1. Originally, Matisse studied and trained to become a lawyer. He graduated from law school in Paris and worked as a clerk in a law office in 1889.

2. In 1889, at the age of 21, Matisse suffered from an acute appendicitis that would actually lead him to discover his passion for creating art. After he underwent surgery, he had a very long recovery time. To ease his boredom, his mother gave him a paint box and the rest was history. After he recovered, he returned to work at the law office but found it difficult to give up his painting. Every morning before he went to work he attended drawing classes and was constantly painting during his lunch breaks and throughout the night. It consumed his life.

3. Matisse’s styles changed vastly at the beginning of his career after encounters with very famous artists. At first, he was mainly painting landscapes and still-lifes in a more traditional style. After meeting the Australian artist, John Peter Russell, Matisse began to create works that showed influence of the Impressionist movement. His greatest influence was the French artist Paul Cezanne. He eventually became a part of the Fauves, or wild beasts, movement and exhibited his paintings alongside artists such as Georges Braque, Raoul Dufy and Gustave Moreau.

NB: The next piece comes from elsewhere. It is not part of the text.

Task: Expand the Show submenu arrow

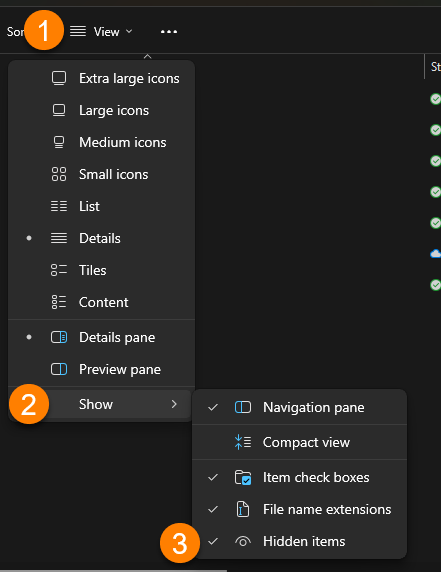Action: pos(174,404)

4. Matisse was ‘frienemies’ with Pablo Picasso. They did not like each other’s paintings at first; however, they both seemed to sense the power each had to challenge and stimulate creativity within the other. Throughout their lives each would keep a close eye on the other’s work. They would often produce the same subjects and even sometimes works with the same titles. The artists had an exhibition at The Tate Modern in London, England that concentrated on the juxtaposition of their similar works. They never actually met face to face at this time. Their relationship could be described as a competition or a meticulously plotted chess game. Matisse once referred to it as a boxing match. In 1906, the two artists finally met. The meeting was set up by the well-known American art collector and avant-garde writer, Gertrude Stein. Regardless of their competitive nature, both ended up respecting the other as a person and a creative being.

5. Matisse was in a wheel chair during his later years; which resulted in him creating some of his most well-known cut-out pieces. After he could no longer stand for extended periods of time, Matisse began creating works using a pair of scissors and paper. He used a long stick to assemble them on his walls until he was happy with the arrangement. He called this technique ‘painting with scissors’.